“Yo no tengo pelo en mi lengua” – “I don’t have hair on my tongue” is probably one of my favorite Puerto Rican sayings, usually spoken in a defiant and assertive tone. While it could be deciphered as simply the fearless ability to communicate something, there is also a greater message at hand: the awesome power of language. This is accentuated by an era of Internet social networking and mass media. Accordingly, if one is prepared to speak, one must additionally be equipped to face and understand any subsequent consequences. This is a lesson we all learn, one way or another.

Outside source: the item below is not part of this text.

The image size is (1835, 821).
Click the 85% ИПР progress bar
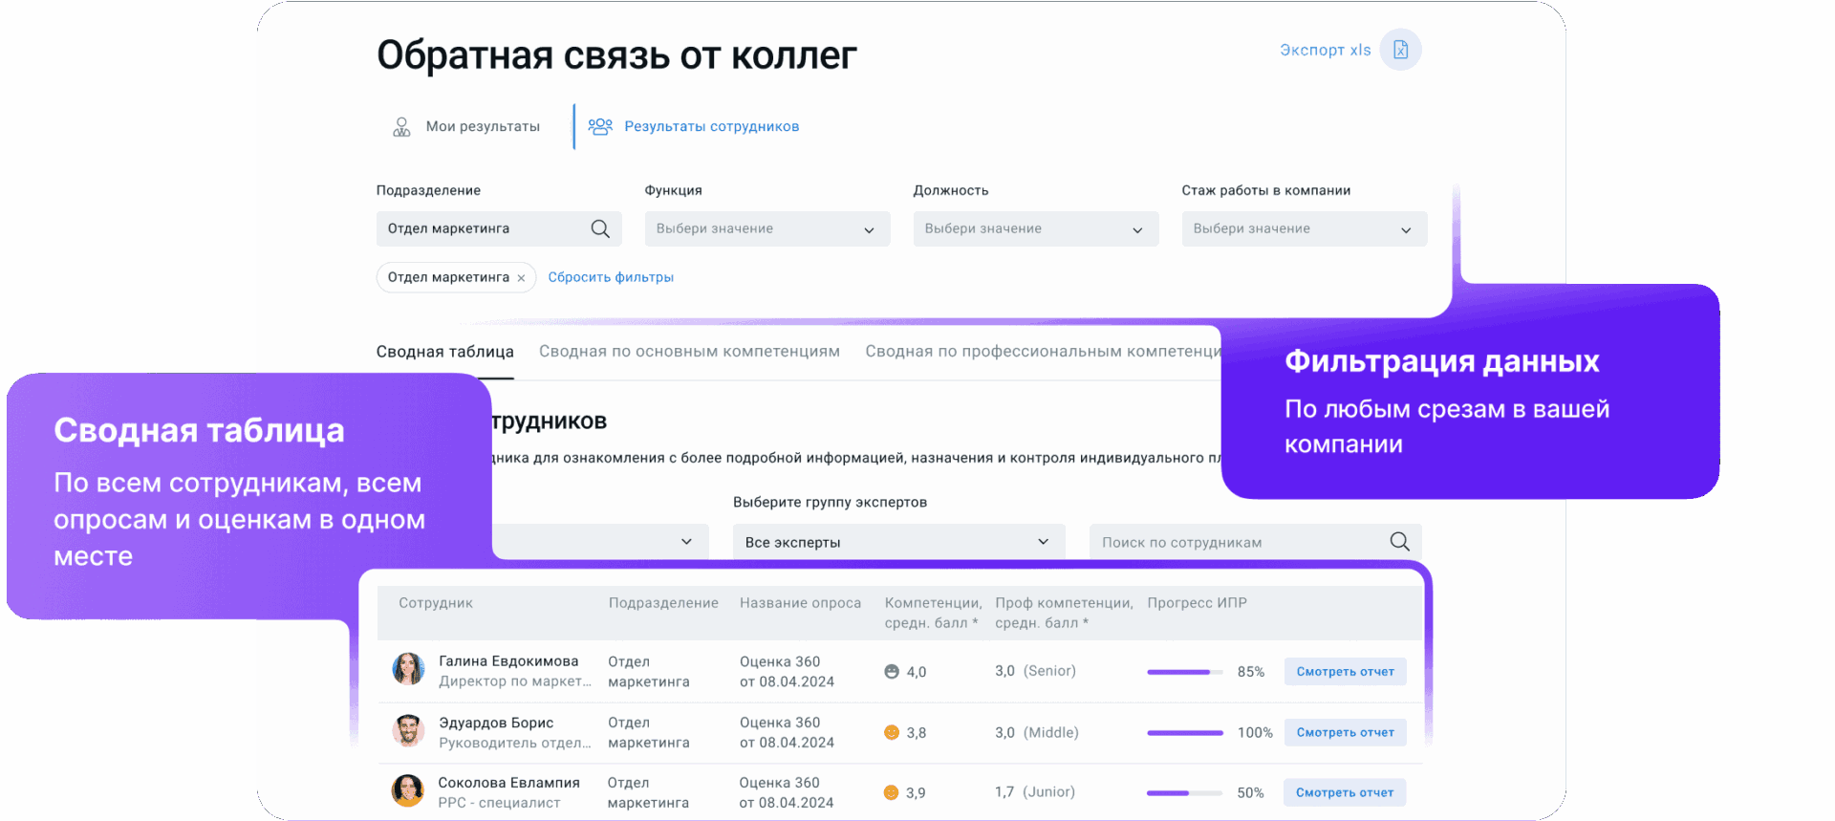(x=1184, y=672)
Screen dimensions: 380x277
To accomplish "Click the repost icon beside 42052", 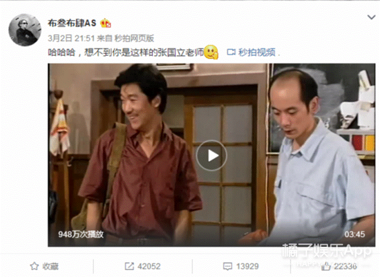I will 129,266.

On February 21, I like many others, discovered their Facebook pages and e-mail inboxes full of brewing outrage and frustration. Then the text messages and phone calls began. Claims of racism, calls for protest! And it all started with a mix of ill-humor and coded language from a mere Australian pastry chief, Naomi Levine. The infamous words: “I bought a bakery in Humboldt Park in 2006 and there were just too many gunshots in the cakes….” said on the City Soles TV promotion of her bakery, Tipsy Cake. To make matters worse, Levine laughingly advertised her “crack cakes,” popular among the area police officers, which is distributed by the Whole Foods market chain. Some disregarded this “slip of the lip” as misguided, ironically tasteless, or even unintentional. But for many, this is impossible if one is mindful of the greater historical, social, and economic paradigms that informs such comments. Levine, like anyone on this Earth, exists not in a vacuum. Nor are such words, broadcast to thousands of people in this age of information, without broad implications. The powerful language she used leaves a lot to unpack.

Comment is at 3 minutes into the video.

First, we must highlight the community she speaks so ill of. Humboldt Park, for nearly everyone who lives in Chicago and even in this country, is specifically synonymous with the Puerto Rican enclave and generally as a space of color populated by blacks and other Latinas/os. Her statement of “gunshots in the cake” and her showcasing of her crudely named “crack cakes” serves as coded language for Puerto Ricans and other people of color and makes reference to the violent crime, vice, and social pathology that is allegedly inherent in such people. In essence, she perpetuated the very stigmas that saturate the print and visual media, reproducing racist notions. In other words, she paints Humboldt Park as a savage no-man’s land, following in a long tradition of “urban pioneers” who bravely seek to tame the indomitable through imperial mechanisms of power and privilege.

Secondly, her white-skin privilege affords her the social and economic capital to open a business in a community suffering the displacement of its long-time residents, businesses, and institutions. This is made ever more problematic by the absence of a humble dialogue, on her part, regarding the implications of opening her business in such a community. Instead, Levine arrogantly laments the negative affect the community apparently has on Tipsy Cake: “Bucktown…as opposed to Humboldt Park…could get any client in [t]here not feeling nervous….” Like many “yuppies,” she eventually became upset that her investment in the community’s decimation and sterile “revitalization” is developing too slow. The question arises: why open a business here? Because, like the settlers who descended from the Mayflower and saw a vast wilderness as an economic potential for them – and them alone – and not millions of indigenous civilization, the native residents of Humboldt Park are faceless and meaningless. Oftentimes we forget or stay silent to the fact that gentrification is a process guided not by the invisible hand of capitalist economics but by actors and protagonists with agency and intentionality, justifying their actions with racist and classist worldviews. Levine nor any representative from her business has yet to publically apologize and community critiques have been deleted from Tipsy Cake’s Facebook page.

Lastly, the reaction to the comments were phenomenal and visceral. It was as if hundreds of people, many of whom are Puerto Rican, yelled “without hair on their tongues” from the mountain top their anger and feelings of exhaustion in defense of their people and community. Many of those same people recognize that Humboldt Park has its share of social ills, but are frustrated at the continual onslaught of negative media attention given to us while our efforts to construct a vibrant cultural and economic epicenter is belied and ignored. The Humboldt Park she failed to mention is a place of hope and activism, with rooftop gardens, affordable housing drapped in Caribbean facades, and youth programs that groom our future leaders. However, Levine and Tipsy Cake alone are not the problem – they are symptomatic of a greater issue which is gentrification, manifested in a variety of ways. We thus must move beyond momentary urgency to daily vigilance. We may protest today, but we must all also contribute to the well-established efforts to build a community of possibilities.